[Text and item location entries]
** Start **

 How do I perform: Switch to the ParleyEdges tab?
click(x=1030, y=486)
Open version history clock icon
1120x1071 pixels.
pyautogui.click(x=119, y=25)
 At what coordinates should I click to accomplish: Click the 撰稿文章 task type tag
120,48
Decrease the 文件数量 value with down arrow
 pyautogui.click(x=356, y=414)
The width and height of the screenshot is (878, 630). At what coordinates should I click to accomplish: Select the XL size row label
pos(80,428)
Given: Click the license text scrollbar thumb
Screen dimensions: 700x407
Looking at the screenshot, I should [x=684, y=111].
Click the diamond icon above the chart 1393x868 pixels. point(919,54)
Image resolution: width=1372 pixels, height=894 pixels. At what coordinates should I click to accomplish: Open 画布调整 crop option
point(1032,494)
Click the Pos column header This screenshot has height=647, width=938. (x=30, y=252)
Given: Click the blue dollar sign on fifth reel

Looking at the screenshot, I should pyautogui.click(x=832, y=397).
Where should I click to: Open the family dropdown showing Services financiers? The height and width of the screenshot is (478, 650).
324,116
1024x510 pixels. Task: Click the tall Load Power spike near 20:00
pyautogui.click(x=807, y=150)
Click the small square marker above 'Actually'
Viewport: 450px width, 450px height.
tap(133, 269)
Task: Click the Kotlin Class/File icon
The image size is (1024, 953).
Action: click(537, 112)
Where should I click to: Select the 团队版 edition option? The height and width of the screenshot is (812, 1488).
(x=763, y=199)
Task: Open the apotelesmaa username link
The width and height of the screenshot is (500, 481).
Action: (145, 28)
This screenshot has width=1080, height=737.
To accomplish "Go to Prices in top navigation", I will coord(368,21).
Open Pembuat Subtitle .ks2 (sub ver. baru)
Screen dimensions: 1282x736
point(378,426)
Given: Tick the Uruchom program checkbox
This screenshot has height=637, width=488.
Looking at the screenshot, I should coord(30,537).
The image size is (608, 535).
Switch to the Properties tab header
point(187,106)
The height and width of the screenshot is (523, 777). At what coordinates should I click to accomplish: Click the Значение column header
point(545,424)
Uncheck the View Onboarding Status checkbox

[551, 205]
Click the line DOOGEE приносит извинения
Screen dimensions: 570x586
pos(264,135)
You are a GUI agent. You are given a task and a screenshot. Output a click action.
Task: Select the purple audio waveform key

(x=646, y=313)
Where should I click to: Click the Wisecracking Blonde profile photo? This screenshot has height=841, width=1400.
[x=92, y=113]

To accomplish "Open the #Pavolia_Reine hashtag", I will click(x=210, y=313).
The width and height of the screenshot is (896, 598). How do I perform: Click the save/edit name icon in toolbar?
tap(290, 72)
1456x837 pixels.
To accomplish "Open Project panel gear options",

** End **

[WRITTEN TASK] Render the part of the records that opens with the line containing "Click the diamond" and closes with the line containing "tap(290, 72)" as a Markdown table with the columns Row and Line, numbering each row and leaving out blank lines.

[ANSWER TO THIS TASK]
| Row | Line |
|---|---|
| 1 | Click the diamond icon above the chart 1393x868 pixels. point(919,54) |
| 2 | Image resolution: width=1372 pixels, height=894 pixels. At what coordinates should I click to accomplish: Open 画布调整 crop option |
| 3 | point(1032,494) |
| 4 | Click the Pos column header This screenshot has height=647, width=938. (x=30, y=252) |
| 5 | Given: Click the blue dollar sign on fifth reel |
| 6 | Looking at the screenshot, I should pyautogui.click(x=832, y=397). |
| 7 | Where should I click to: Open the family dropdown showing Services financiers? The height and width of the screenshot is (478, 650). |
| 8 | 324,116 |
| 9 | 1024x510 pixels. Task: Click the tall Load Power spike near 20:00 |
| 10 | pyautogui.click(x=807, y=150) |
| 11 | Click the small square marker above 'Actually' |
| 12 | Viewport: 450px width, 450px height. |
| 13 | tap(133, 269) |
| 14 | Task: Click the Kotlin Class/File icon |
| 15 | The image size is (1024, 953). |
| 16 | Action: click(537, 112) |
| 17 | Where should I click to: Select the 团队版 edition option? The height and width of the screenshot is (812, 1488). |
| 18 | (x=763, y=199) |
| 19 | Task: Open the apotelesmaa username link |
| 20 | The width and height of the screenshot is (500, 481). |
| 21 | Action: (145, 28) |
| 22 | This screenshot has width=1080, height=737. |
| 23 | To accomplish "Go to Prices in top navigation", I will coord(368,21). |
| 24 | Open Pembuat Subtitle .ks2 (sub ver. baru) |
| 25 | Screen dimensions: 1282x736 |
| 26 | point(378,426) |
| 27 | Given: Tick the Uruchom program checkbox |
| 28 | This screenshot has height=637, width=488. |
| 29 | Looking at the screenshot, I should coord(30,537). |
| 30 | The image size is (608, 535). |
| 31 | Switch to the Properties tab header |
| 32 | point(187,106) |
| 33 | The height and width of the screenshot is (523, 777). At what coordinates should I click to accomplish: Click the Значение column header |
| 34 | point(545,424) |
| 35 | Uncheck the View Onboarding Status checkbox |
| 36 | [551, 205] |
| 37 | Click the line DOOGEE приносит извинения |
| 38 | Screen dimensions: 570x586 |
| 39 | pos(264,135) |
| 40 | You are a GUI agent. You are given a task and a screenshot. Output a click action. |
| 41 | Task: Select the purple audio waveform key |
| 42 | (x=646, y=313) |
| 43 | Where should I click to: Click the Wisecracking Blonde profile photo? This screenshot has height=841, width=1400. |
| 44 | [x=92, y=113] |
| 45 | To accomplish "Open the #Pavolia_Reine hashtag", I will click(x=210, y=313). |
| 46 | The width and height of the screenshot is (896, 598). How do I perform: Click the save/edit name icon in toolbar? |
| 47 | tap(290, 72) |